**GOAL OF THE EXERCISE:**
Rewrite the data below, changing every "Identify the location of" to "Find the position of" and keeping everything else the same.

===== SUPPLIED DATA =====

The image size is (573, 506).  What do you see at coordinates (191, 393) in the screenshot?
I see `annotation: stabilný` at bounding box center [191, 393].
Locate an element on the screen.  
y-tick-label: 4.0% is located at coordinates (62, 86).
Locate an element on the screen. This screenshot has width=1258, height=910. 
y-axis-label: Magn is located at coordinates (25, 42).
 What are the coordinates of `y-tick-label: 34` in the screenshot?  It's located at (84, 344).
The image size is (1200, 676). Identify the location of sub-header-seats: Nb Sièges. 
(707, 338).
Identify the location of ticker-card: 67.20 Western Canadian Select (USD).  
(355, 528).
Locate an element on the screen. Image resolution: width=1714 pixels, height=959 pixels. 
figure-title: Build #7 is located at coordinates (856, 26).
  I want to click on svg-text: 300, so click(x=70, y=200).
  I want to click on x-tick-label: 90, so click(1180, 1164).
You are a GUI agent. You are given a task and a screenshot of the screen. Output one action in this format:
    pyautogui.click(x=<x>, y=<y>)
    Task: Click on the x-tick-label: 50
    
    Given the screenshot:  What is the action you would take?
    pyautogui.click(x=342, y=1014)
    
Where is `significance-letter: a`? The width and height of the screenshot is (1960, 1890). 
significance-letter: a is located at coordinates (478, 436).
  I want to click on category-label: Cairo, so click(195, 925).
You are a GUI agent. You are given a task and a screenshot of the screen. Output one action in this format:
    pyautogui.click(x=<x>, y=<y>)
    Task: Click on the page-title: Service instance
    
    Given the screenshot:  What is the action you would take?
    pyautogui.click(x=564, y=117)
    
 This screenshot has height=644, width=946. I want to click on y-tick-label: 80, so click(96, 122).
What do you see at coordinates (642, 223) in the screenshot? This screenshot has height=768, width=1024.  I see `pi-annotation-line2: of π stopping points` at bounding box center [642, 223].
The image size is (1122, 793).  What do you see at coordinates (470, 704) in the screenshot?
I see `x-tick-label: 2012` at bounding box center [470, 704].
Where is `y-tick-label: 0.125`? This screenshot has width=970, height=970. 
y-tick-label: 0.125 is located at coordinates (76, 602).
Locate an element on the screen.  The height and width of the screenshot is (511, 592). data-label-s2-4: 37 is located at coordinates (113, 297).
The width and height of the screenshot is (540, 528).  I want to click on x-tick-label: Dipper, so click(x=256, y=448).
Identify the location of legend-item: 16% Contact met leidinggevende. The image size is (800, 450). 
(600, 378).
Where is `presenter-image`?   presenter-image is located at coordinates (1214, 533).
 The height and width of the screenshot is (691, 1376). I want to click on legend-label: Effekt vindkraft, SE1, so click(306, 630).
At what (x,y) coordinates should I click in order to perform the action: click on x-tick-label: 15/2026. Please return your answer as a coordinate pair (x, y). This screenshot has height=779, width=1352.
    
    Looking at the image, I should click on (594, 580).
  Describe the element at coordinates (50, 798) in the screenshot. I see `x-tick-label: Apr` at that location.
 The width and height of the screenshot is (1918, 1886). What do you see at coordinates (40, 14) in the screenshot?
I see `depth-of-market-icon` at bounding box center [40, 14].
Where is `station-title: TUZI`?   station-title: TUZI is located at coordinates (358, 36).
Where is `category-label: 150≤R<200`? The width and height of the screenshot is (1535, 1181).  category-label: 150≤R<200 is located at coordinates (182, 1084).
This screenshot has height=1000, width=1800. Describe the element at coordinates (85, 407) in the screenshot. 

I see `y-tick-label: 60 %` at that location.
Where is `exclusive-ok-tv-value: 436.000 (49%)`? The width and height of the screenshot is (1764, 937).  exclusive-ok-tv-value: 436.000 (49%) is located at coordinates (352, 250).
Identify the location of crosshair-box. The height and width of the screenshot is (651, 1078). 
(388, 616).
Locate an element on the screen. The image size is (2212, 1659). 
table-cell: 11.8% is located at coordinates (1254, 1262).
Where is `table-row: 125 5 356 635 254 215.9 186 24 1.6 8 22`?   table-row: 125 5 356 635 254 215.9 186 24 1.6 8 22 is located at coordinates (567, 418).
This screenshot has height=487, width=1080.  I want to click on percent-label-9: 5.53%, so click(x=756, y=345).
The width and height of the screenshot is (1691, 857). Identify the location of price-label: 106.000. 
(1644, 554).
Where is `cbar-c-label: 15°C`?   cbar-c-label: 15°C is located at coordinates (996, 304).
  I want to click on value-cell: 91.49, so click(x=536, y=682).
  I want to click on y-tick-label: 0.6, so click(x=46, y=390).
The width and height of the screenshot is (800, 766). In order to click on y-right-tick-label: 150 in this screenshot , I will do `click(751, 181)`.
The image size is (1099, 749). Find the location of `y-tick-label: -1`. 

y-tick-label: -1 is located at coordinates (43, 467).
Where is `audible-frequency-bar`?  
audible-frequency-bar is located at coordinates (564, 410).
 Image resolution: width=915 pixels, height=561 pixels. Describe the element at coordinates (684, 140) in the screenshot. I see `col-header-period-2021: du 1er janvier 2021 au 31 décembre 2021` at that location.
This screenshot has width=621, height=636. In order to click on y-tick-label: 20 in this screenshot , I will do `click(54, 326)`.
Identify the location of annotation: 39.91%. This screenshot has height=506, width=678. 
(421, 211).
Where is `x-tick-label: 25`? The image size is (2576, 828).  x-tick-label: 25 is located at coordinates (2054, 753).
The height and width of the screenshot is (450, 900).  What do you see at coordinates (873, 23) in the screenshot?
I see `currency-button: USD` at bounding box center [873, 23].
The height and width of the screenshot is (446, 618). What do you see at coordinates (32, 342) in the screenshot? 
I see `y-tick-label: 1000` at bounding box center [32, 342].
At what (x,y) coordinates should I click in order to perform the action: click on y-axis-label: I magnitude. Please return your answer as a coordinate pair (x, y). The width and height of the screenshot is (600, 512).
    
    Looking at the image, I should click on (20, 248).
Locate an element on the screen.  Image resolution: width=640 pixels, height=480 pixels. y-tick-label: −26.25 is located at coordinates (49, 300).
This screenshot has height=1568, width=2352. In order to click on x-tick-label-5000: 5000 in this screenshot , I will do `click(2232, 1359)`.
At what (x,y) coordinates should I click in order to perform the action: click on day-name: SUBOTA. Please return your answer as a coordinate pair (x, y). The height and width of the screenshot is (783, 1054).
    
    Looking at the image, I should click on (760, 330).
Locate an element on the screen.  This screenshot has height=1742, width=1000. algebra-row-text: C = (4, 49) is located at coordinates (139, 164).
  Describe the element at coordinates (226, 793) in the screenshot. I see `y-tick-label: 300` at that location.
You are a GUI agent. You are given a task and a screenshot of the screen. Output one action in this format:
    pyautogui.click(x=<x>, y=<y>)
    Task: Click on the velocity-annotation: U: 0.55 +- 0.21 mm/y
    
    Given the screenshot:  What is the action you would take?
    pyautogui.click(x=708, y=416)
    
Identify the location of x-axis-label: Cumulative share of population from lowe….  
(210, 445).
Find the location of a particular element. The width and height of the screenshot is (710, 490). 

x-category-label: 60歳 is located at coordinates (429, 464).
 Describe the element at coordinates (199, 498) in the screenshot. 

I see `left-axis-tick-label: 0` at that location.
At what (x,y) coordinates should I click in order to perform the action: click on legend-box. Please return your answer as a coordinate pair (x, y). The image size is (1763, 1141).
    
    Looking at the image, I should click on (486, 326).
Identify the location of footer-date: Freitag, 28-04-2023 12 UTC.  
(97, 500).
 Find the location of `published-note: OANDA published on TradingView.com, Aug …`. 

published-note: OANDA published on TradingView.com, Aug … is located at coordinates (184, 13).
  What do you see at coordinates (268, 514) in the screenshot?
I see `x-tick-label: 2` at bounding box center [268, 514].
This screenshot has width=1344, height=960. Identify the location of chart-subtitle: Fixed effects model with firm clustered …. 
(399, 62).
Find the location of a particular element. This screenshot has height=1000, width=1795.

=====

**TASK OUTPUT:**
The image size is (573, 506).  What do you see at coordinates (191, 393) in the screenshot?
I see `annotation: stabilný` at bounding box center [191, 393].
Locate an element on the screen.  
y-tick-label: 4.0% is located at coordinates (62, 86).
Locate an element on the screen. This screenshot has width=1258, height=910. 
y-axis-label: Magn is located at coordinates (25, 42).
 What are the coordinates of `y-tick-label: 34` in the screenshot?  It's located at (84, 344).
The image size is (1200, 676). Find the position of sub-header-seats: Nb Sièges. 
(707, 338).
Find the position of ticker-card: 67.20 Western Canadian Select (USD).  
(355, 528).
Locate an element on the screen. Image resolution: width=1714 pixels, height=959 pixels. 
figure-title: Build #7 is located at coordinates (856, 26).
  I want to click on svg-text: 300, so click(x=70, y=200).
  I want to click on x-tick-label: 90, so click(1180, 1164).
You are a GUI agent. You are given a task and a screenshot of the screen. Output one action in this format:
    pyautogui.click(x=<x>, y=<y>)
    Task: Click on the x-tick-label: 50
    
    Given the screenshot:  What is the action you would take?
    pyautogui.click(x=342, y=1014)
    
Where is `significance-letter: a`? The width and height of the screenshot is (1960, 1890). 
significance-letter: a is located at coordinates (478, 436).
  I want to click on category-label: Cairo, so click(195, 925).
You are a GUI agent. You are given a task and a screenshot of the screen. Output one action in this format:
    pyautogui.click(x=<x>, y=<y>)
    Task: Click on the page-title: Service instance
    
    Given the screenshot:  What is the action you would take?
    pyautogui.click(x=564, y=117)
    
 This screenshot has height=644, width=946. I want to click on y-tick-label: 80, so click(96, 122).
What do you see at coordinates (642, 223) in the screenshot? This screenshot has height=768, width=1024.  I see `pi-annotation-line2: of π stopping points` at bounding box center [642, 223].
The image size is (1122, 793).  What do you see at coordinates (470, 704) in the screenshot?
I see `x-tick-label: 2012` at bounding box center [470, 704].
Where is `y-tick-label: 0.125`? This screenshot has width=970, height=970. 
y-tick-label: 0.125 is located at coordinates (76, 602).
Locate an element on the screen.  The height and width of the screenshot is (511, 592). data-label-s2-4: 37 is located at coordinates (113, 297).
The width and height of the screenshot is (540, 528).  I want to click on x-tick-label: Dipper, so click(x=256, y=448).
Find the position of legend-item: 16% Contact met leidinggevende. The image size is (800, 450). 
(600, 378).
Where is `presenter-image`?   presenter-image is located at coordinates (1214, 533).
 The height and width of the screenshot is (691, 1376). I want to click on legend-label: Effekt vindkraft, SE1, so click(306, 630).
At what (x,y) coordinates should I click in order to perform the action: click on x-tick-label: 15/2026. Please return your answer as a coordinate pair (x, y). This screenshot has height=779, width=1352.
    
    Looking at the image, I should click on (594, 580).
  Describe the element at coordinates (50, 798) in the screenshot. I see `x-tick-label: Apr` at that location.
 The width and height of the screenshot is (1918, 1886). What do you see at coordinates (40, 14) in the screenshot?
I see `depth-of-market-icon` at bounding box center [40, 14].
Where is `station-title: TUZI`?   station-title: TUZI is located at coordinates (358, 36).
Where is `category-label: 150≤R<200`? The width and height of the screenshot is (1535, 1181).  category-label: 150≤R<200 is located at coordinates (182, 1084).
This screenshot has height=1000, width=1800. Describe the element at coordinates (85, 407) in the screenshot. 

I see `y-tick-label: 60 %` at that location.
Where is `exclusive-ok-tv-value: 436.000 (49%)`? The width and height of the screenshot is (1764, 937).  exclusive-ok-tv-value: 436.000 (49%) is located at coordinates (352, 250).
Find the position of crosshair-box. The height and width of the screenshot is (651, 1078). 
(388, 616).
Locate an element on the screen. The image size is (2212, 1659). 
table-cell: 11.8% is located at coordinates (1254, 1262).
Where is `table-row: 125 5 356 635 254 215.9 186 24 1.6 8 22`?   table-row: 125 5 356 635 254 215.9 186 24 1.6 8 22 is located at coordinates (567, 418).
This screenshot has height=487, width=1080.  I want to click on percent-label-9: 5.53%, so click(x=756, y=345).
The width and height of the screenshot is (1691, 857). Find the position of price-label: 106.000. 
(1644, 554).
Where is `cbar-c-label: 15°C`?   cbar-c-label: 15°C is located at coordinates (996, 304).
  I want to click on value-cell: 91.49, so click(x=536, y=682).
  I want to click on y-tick-label: 0.6, so click(x=46, y=390).
The width and height of the screenshot is (800, 766). In order to click on y-right-tick-label: 150 in this screenshot , I will do `click(751, 181)`.
The image size is (1099, 749). Find the location of `y-tick-label: -1`. 

y-tick-label: -1 is located at coordinates (43, 467).
Where is `audible-frequency-bar`?  
audible-frequency-bar is located at coordinates (564, 410).
 Image resolution: width=915 pixels, height=561 pixels. Describe the element at coordinates (684, 140) in the screenshot. I see `col-header-period-2021: du 1er janvier 2021 au 31 décembre 2021` at that location.
This screenshot has width=621, height=636. In order to click on y-tick-label: 20 in this screenshot , I will do `click(54, 326)`.
Find the position of annotation: 39.91%. This screenshot has height=506, width=678. 
(421, 211).
Where is `x-tick-label: 25`? The image size is (2576, 828).  x-tick-label: 25 is located at coordinates (2054, 753).
The height and width of the screenshot is (450, 900).  What do you see at coordinates (873, 23) in the screenshot?
I see `currency-button: USD` at bounding box center [873, 23].
The height and width of the screenshot is (446, 618). What do you see at coordinates (32, 342) in the screenshot? 
I see `y-tick-label: 1000` at bounding box center [32, 342].
At what (x,y) coordinates should I click in order to perform the action: click on y-axis-label: I magnitude. Please return your answer as a coordinate pair (x, y). The width and height of the screenshot is (600, 512).
    
    Looking at the image, I should click on (20, 248).
Locate an element on the screen.  Image resolution: width=640 pixels, height=480 pixels. y-tick-label: −26.25 is located at coordinates (49, 300).
This screenshot has height=1568, width=2352. In order to click on x-tick-label-5000: 5000 in this screenshot , I will do `click(2232, 1359)`.
At what (x,y) coordinates should I click in order to perform the action: click on day-name: SUBOTA. Please return your answer as a coordinate pair (x, y). The height and width of the screenshot is (783, 1054).
    
    Looking at the image, I should click on (760, 330).
Locate an element on the screen.  This screenshot has height=1742, width=1000. algebra-row-text: C = (4, 49) is located at coordinates (139, 164).
  Describe the element at coordinates (226, 793) in the screenshot. I see `y-tick-label: 300` at that location.
You are a GUI agent. You are given a task and a screenshot of the screen. Output one action in this format:
    pyautogui.click(x=<x>, y=<y>)
    Task: Click on the velocity-annotation: U: 0.55 +- 0.21 mm/y
    
    Given the screenshot:  What is the action you would take?
    pyautogui.click(x=708, y=416)
    
Find the position of x-axis-label: Cumulative share of population from lowe….  
(210, 445).
Find the location of a particular element. The width and height of the screenshot is (710, 490). 

x-category-label: 60歳 is located at coordinates (429, 464).
 Describe the element at coordinates (199, 498) in the screenshot. 

I see `left-axis-tick-label: 0` at that location.
At what (x,y) coordinates should I click in order to perform the action: click on legend-box. Please return your answer as a coordinate pair (x, y). The image size is (1763, 1141).
    
    Looking at the image, I should click on (486, 326).
Find the position of footer-date: Freitag, 28-04-2023 12 UTC.  
(97, 500).
 Find the location of `published-note: OANDA published on TradingView.com, Aug …`. 

published-note: OANDA published on TradingView.com, Aug … is located at coordinates (184, 13).
  What do you see at coordinates (268, 514) in the screenshot?
I see `x-tick-label: 2` at bounding box center [268, 514].
This screenshot has width=1344, height=960. Find the position of chart-subtitle: Fixed effects model with firm clustered …. 
(399, 62).
Find the location of a particular element. This screenshot has height=1000, width=1795.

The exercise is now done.